Pero al municipio más pobre de Puebla, apenas si llegan los recursos. El año pasado, Eloxochitlán recibió 35 millones 405 mil 105 pesos como presupuesto; de los cuales, 16 millones 638 mil correspondieron a los Fondos de Aportaciones para Infraestructura Municipal. Dicho monto equivalió al 0.53 por ciento del total, de acuerdo con la información de la Ley de Egresos de Puebla para el Ejercicio Fiscal 2009.
El Plan Estatal de Desarrollo 2005-2011 señala que las 39 instancias encargadas del desarrollo social en Puebla destinan un presupuesto anual de 323 pesos por persona para la población en alta y muy alta marginación, entre los que se cuentan los 11 mil 347 habitantes de Eloxochitlán.
Emigrar, la solución
La noche cae en el poblado de Xonotipan de Juárez y algunas luces diseminadas avisan de la presencia de casas en las laderas de la montaña. La tranquilidad que impera en el ambiente es interrumpida por el barullo de los hijos y sobrinos de Martha, que juegan descalzos en medio de sombras.
Martha ha vuelto a casa de sus padres luego de pasar varios años en Tehuacán, a donde fue a trabajar a una maquiladora cuando tenía 17 años.
Al principio ganaba 500 pesos a la semana por coser pantalones de mezclilla, pero al cabo de los años, llegó a recibir hasta 1 mil pesos por su trabajo semanal.

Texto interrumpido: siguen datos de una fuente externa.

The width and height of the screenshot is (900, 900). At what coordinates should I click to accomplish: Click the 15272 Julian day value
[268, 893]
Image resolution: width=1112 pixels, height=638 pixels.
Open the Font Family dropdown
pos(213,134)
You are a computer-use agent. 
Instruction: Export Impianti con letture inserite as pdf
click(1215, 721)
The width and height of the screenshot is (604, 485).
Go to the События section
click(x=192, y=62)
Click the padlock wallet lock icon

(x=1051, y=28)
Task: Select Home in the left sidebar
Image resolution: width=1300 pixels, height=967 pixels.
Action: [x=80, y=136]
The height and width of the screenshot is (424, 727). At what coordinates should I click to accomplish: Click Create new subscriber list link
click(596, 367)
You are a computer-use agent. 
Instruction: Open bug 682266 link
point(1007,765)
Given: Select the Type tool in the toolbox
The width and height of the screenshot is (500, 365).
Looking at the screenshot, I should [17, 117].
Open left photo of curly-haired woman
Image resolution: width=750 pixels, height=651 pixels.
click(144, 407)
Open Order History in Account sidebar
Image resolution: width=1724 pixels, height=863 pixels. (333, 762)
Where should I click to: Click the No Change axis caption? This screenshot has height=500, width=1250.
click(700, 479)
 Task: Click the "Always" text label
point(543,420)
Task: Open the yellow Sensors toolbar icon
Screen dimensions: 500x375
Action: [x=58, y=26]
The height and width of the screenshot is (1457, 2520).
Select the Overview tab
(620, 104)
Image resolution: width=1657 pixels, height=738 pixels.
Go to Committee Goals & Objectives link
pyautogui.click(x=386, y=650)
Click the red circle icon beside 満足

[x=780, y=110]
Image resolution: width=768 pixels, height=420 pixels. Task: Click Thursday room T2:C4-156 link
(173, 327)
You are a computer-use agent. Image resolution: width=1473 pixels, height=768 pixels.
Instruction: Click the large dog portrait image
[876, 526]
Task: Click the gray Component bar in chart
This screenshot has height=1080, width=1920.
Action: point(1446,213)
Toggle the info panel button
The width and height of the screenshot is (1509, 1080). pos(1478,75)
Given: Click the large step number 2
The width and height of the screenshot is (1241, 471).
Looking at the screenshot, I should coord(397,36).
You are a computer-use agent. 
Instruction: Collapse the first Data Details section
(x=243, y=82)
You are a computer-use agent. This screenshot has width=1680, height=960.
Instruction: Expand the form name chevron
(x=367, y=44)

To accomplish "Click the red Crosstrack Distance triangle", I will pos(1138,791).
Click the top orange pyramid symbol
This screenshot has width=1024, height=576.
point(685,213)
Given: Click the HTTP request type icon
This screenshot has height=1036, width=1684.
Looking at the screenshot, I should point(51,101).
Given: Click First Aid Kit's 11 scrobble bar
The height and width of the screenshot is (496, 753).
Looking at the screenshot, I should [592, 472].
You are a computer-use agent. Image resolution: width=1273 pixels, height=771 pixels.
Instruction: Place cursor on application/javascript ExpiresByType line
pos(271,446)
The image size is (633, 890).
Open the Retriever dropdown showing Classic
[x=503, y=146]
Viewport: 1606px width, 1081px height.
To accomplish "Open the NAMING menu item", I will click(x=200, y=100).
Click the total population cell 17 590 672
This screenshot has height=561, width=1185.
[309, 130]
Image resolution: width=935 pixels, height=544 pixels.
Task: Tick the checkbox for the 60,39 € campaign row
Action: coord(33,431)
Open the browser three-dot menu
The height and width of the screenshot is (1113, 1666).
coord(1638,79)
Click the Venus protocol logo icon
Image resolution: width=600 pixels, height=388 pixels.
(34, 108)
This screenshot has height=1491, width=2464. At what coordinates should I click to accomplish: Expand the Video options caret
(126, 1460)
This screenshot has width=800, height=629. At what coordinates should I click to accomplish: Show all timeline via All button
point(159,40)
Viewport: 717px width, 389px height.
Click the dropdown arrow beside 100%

Aunque precario, reconoce que su sueldo era más alto de lo que podría haber ganado en Xonotipan. “Lo que me pagaban ahí, aquí nadie me lo podía dar”, asegura. Al igual que ella, muchos pobladores de la Sierra emigran a Tehuacán en busca de una mejor vida, que con la siembra de maíz y café en esta depauperada zona es impensable para los pequeños propietarios.
Durante su estancia en una maquiladora, Martha sufrió malos tratos de los patrones. Los gritos y las amenazas de despido a los trabajadores eran constantes, así como el férreo control que los jefes llevaban de la producción diaria que cada obrero debía cumplir, y en caso de no hacerlo, el trabajador era obligado a laborar horas extra sin goce de sueldo.
Martha recuerda que la mayoría de sus compañeras eran madres solteras, jóvenes igual que ella.
Por años, Martha no regresó a Xonotipan ni mandó dinero a sus padres, pues lo que ganaba se le iba en pagar la renta y sobrevivir en la ciudad. Cuando sus hijos nacieron, los gastos aumentaron y su salario de obrera alcanzó para menos. Aún así podía comprar leche para sus hijos, mientras que en Xonotipan apenas si puede alimentarlos con frijoles.
Ahora, Martha se dedica a cortar café en los cafetales de sus padres. Su hermana sigue en Tehuacán, en la maquila. Aquí, en medio de la Sierra, las calles de Xonotipan siguen sin pavimento; más de la mitad de las viviendas no tiene agua potable y casi ninguna cuenta con drenaje. La vuelta al campo le ha hecho ver a Martha que, en este poblado de Eloxochitlán, la vida sigue siendo difícil y que lo que da la tierra no alcanza para vivir. A pesar de la difícil experiencia que vivió en la maquiladora, cuando se le pregunta si regresaría, queda pensativa un instante y luego se ríe antes de contestar que posiblemente lo hará, pero más tarde.